Tuesday, March 16, 2010

Something new! Designing new items and gear for your games.

What do I do with this?

So, today is all request Tuesday here at the Gamewerks, Gentle Readers. My good, good friend from the Great White North, Dr. Braden Campbell GM;Phd, dropped me a line last night to let me know that he'd finally gotten around to reading Motor City Gamewerks. Apparently they get the internets delivered by mule up there in Canada, or all their tubes are clogged with maple syrup or something, 'cause it sure took him long enough. Anyway, he wanted to let me know that he was enjoying what he read. So I asked him if he'd like to see anything in particular here, and he suggested that I do an article about making item and gear for your game. Specifically, items and gear that fit, make sense and don't break the setting when they ultimately fall into the grasping hands of your players. So, come on down to the lab with me, and see what's on the slab.


Every piece of custom equipment made for a game, from medkits to magic rings to load-bearing gear, is an answer to a question asked by either the players or the game master himself. It's a way to add distinct flavor to a setting or plug holes in equipment tables. These holes, which are typically, but not always, left there by the game designer on purpose, are there to allow for expansion by either players and game masters or in future game supplements. Honestly, as much as most gamers, me included, love stuff, no one wants half of their main book taken up with the minutiae of everything a player can stuff in his load-bearing vest. That's what sourcebooks are for. Anyway, if you're going to open this huge can of worms, and trust me, it's a huge can of worms, let me give you some advice on how to go about it.

Believe it or not, there are a ton of little details you have to keep in mind when designing something for your game. Is it unique or mass produced? Who will use it? How will it be used? How will it be abused? Does it make sense in the setting? Does it have, for lack of a better term, balance? Something as simple as a new kind of sidearm or a cursed item can completely turn a game inside out if it's out of proportion with the rest of the setting. Honestly though, if you can explain why the item exists and justify it within the context of the setting, balance tends to follow.

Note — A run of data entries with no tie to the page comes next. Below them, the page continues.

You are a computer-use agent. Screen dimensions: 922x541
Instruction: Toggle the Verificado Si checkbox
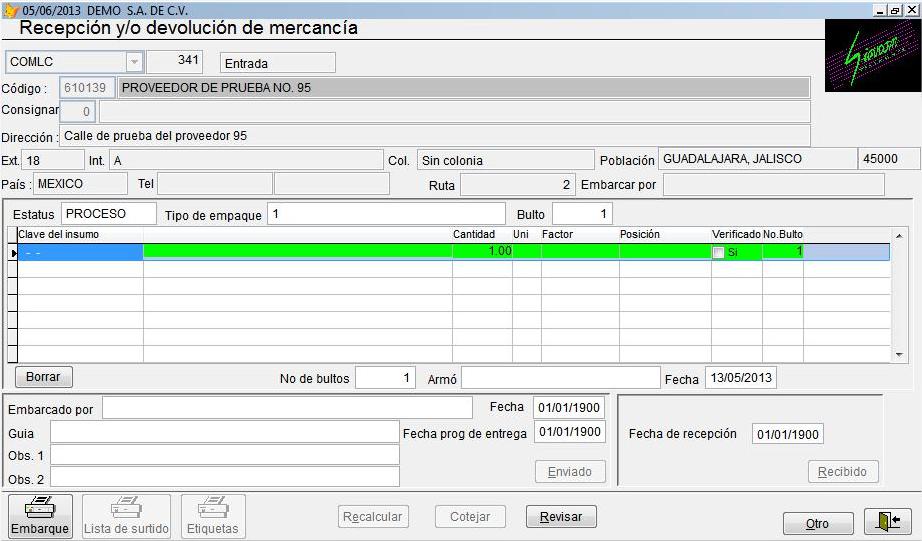[x=719, y=253]
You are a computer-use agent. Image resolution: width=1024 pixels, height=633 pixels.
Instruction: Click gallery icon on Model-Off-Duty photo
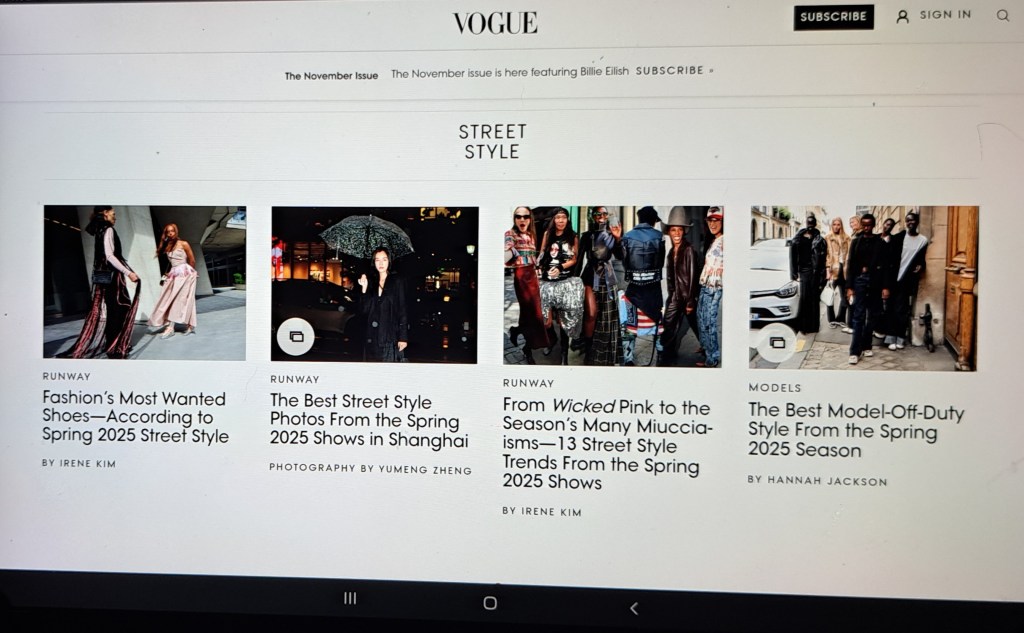[777, 343]
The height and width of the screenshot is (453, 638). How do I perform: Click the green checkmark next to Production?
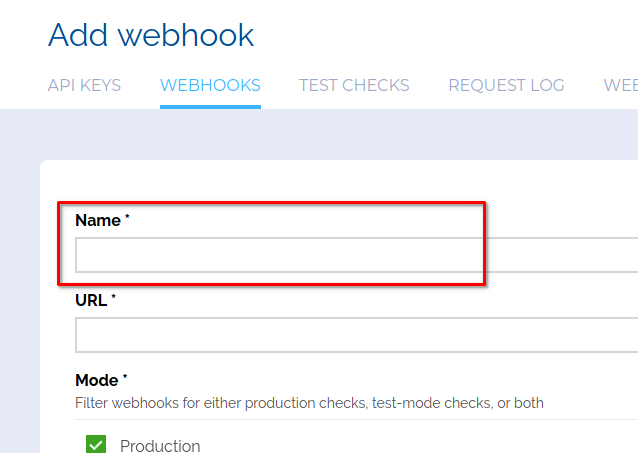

For example, let me tell you about my experience writing guns and gear for my as yet unpublished UEEF Marine Corps book. First I sat down and asked myself some questions about the UEEF Marines and their order of battle.  

Where do they fight? Aboard ships obviously, but also on hundreds of planets across the Masters' hegemony. So they're going to need both spaceborne and land based weapon systems and personal equipment that can withstand the rigors of constant changes in climate and atmosphere.

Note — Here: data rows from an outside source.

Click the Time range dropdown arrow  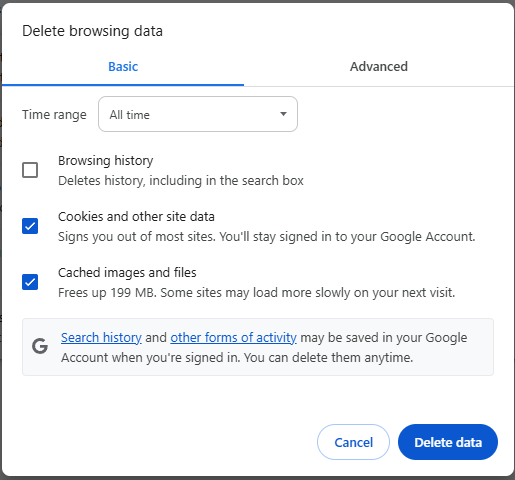click(x=283, y=114)
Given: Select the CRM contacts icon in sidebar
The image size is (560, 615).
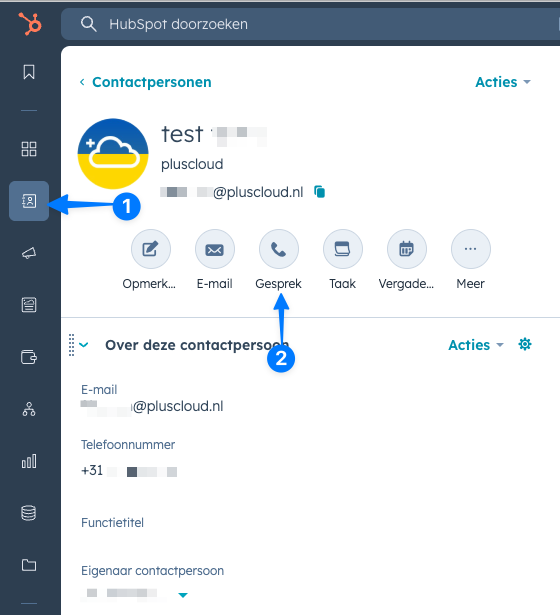Looking at the screenshot, I should pyautogui.click(x=29, y=201).
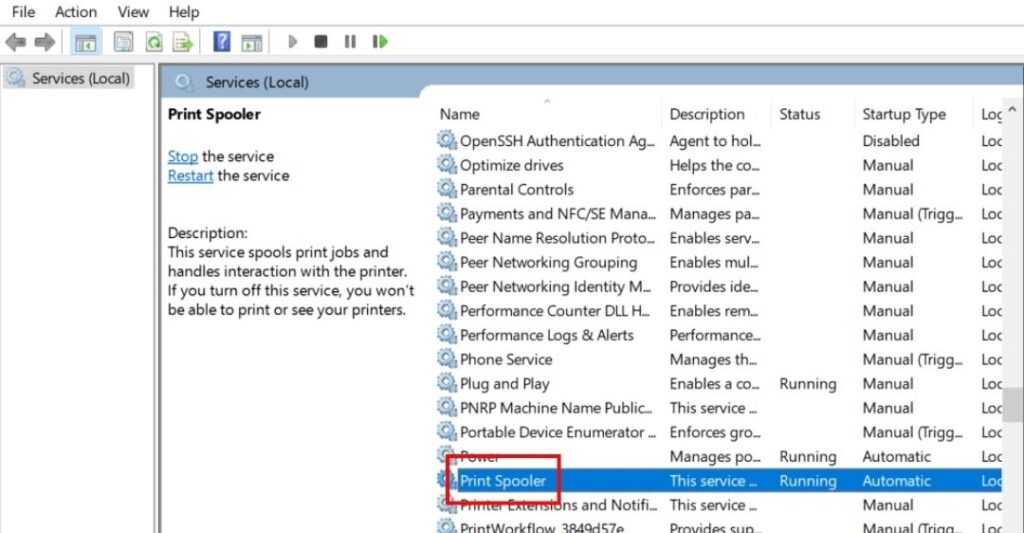Open Properties using the toolbar icon

(123, 42)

How do they fight? My vision for the UEEF Marines was a fast, light, combined arms force with aerospace and ground elements that could quickly adapt to the kind of constantly changing battlefields that they'd find throughout the Masters' vassal worlds. So I needed armored cav, air cav, mechanized infantry, fast, transatmospheric transports and modular weapon systems. I looked at what the modern Marine Corps uses, proposed future systems like the MRAP and the EFV, and extrapolated from there.

What do they fight with? Everything from Marine specific capital ships down to the medkits that individual marines wear on their load-bearing gear needed to have a reason, needed to fit somewhere in the order of battle, and, above all, had to make sense. One question I felt I had to answer was why do the UEEF Marines carry a slug thrower in an age of personal focused energy weapons, a fact that I'd established in Shadow Chronicles? Tradition and bloody mindedness mostly, which honestly is as good a reason as any. I had other questions though. How do they communicate and keep their enemy from communicating? How do they carry their personal equipment? All important, or at least important to me, to flesh out their reality and really give them that verisimilitude that I'm always going on about.

Once I'd answered these questions, the rest was easy. I made a list, filled in some gaps and ended up with what I thought would be a pretty strong representation of a future combined force's order of battle, with plenty of room for expansion in further supplements. Now, I know that this kind of weapon/gear design is of a greater scale than what most of you need, but it's easily adapted. Just take a look at what you need and what you need it to accomplish. Keep in mind how you want your invention to be used, and try to imagine how it will be misused by your players. Trust me, they'll misuse it. Finally, always be aware of how your shiny new bauble relates to the guns and gear that already exist in the game. There's nothing worse than an overpowered item, unless it's an underpowered one. Next post, I'll talk about statting out your new inventions, and when and how to give them modifying effects.

2 comments:

Anonymous said...

Our internets are currently clogged with Olympic Gold Medals, just so you know.

In relation to the article, immagining how the Players will abuse it is definately the first thing one should consider. If nothing else, it will tell you what the item cannot do, and that too is a place to start.

A. Ringia said...

Just catching up on the last few blogs, pesky work...
Tuesday...
As a marine in space, I think that i would worry about breaching my spacecraft, and a slugthrower might not have the penetration that a focused energy beam does. Also, the wound trauma from a slug might incapacitate better than the self cauterizing wound of a beam.
Die young...Call of Cthulhu didn't seem to have this problem, if you lasted more than one or two sessions it was cause for celebration!